The national average dipped to $2.44 per gallon, which is nearly a full dollar cheaper than prices at the same time previous year.

Thank crude oil’s 13 percent plunge this year to $46.17 a barrel as of Friday on the New York Mercantile Exchange for relief at filling stations.

But now, heading into the unofficial last weekend of summer, the lowest Labor Day gasoline price in 11 years is expected to produce the highest travel rates in six years.

With oil prices diving by more than 50 percent since last summer, the low prices are no surprise, analysts say.

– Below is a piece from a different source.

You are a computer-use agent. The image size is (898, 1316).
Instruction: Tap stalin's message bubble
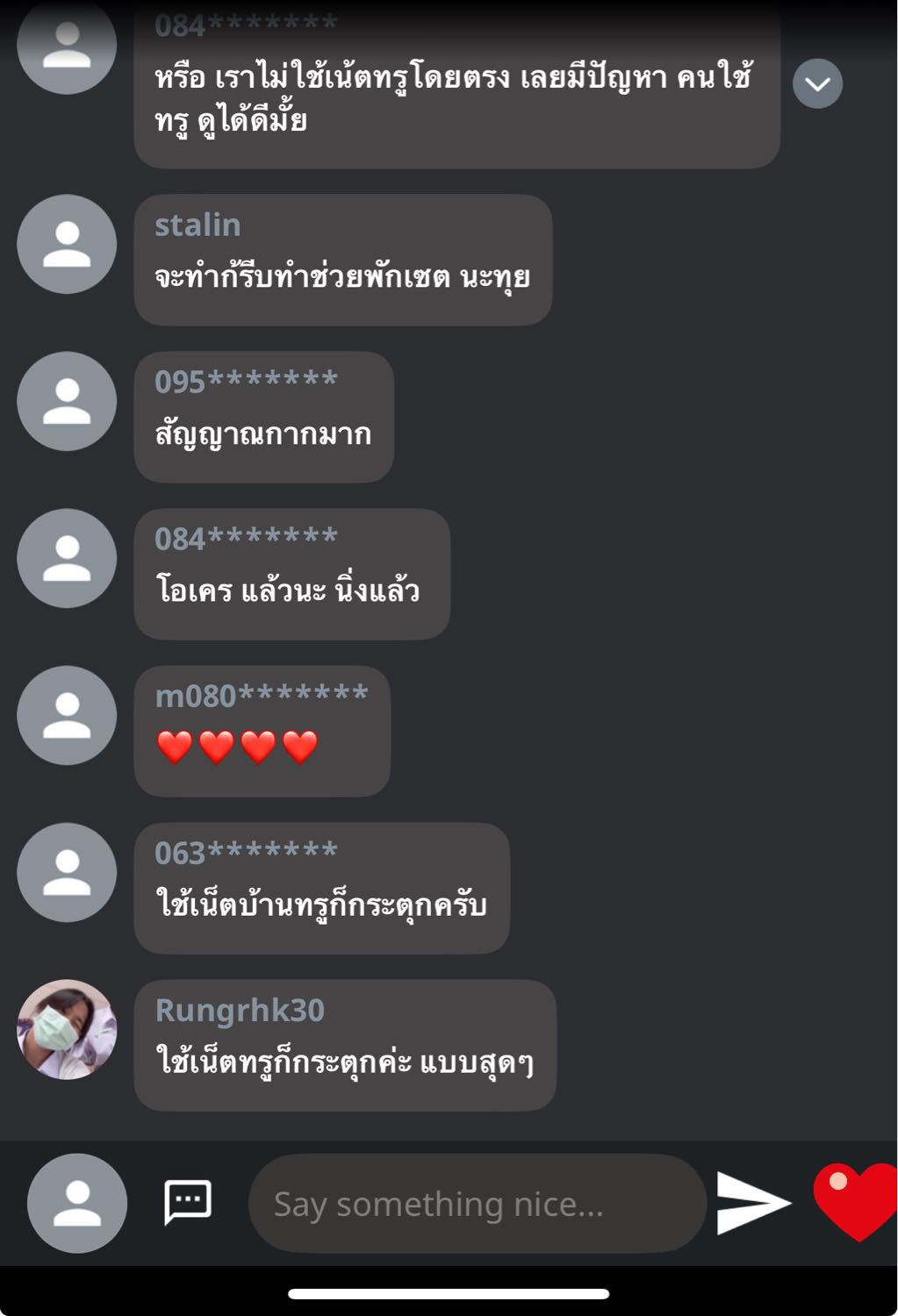click(342, 260)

OPEC’s refusal to cut production and the likelihood of Iran pumping an additional 1 million barrels per day once the sanctions are lifted will put further downward pressure on gasoline and diesel prices for the next several years.

The U.S. Department of Energy has predicted that the prices of diesel and regular gasoline should remain low well into 2016. USA supplies of gasoline are above where they were at this time a year ago. The prices represent an astonishing reversal from recent years.

Behind the low gasoline prices are widespread fears that the global economy is slowing, along with a resilient expansion of domestic oil production. They can’t make one type of fuel, like diesel, without also turning out gasoline. In the August Short-Term Energy Outlook, EIA forecasts US regular gasoline prices to decline to an average of $2.11/g during the fourth quarter of 2015, and projects an annual average retail gasoline price of $2.41/g for 2015.

A 19-day streak of decreases to the Orange County average price ended Thursday when it rose 1.5 cents to $3.493.

Now prices everywhere are falling, but Western drivers are still paying far more than the national average.

The cheapest gasoline can be found in South Carolina at $2.02 per gallon.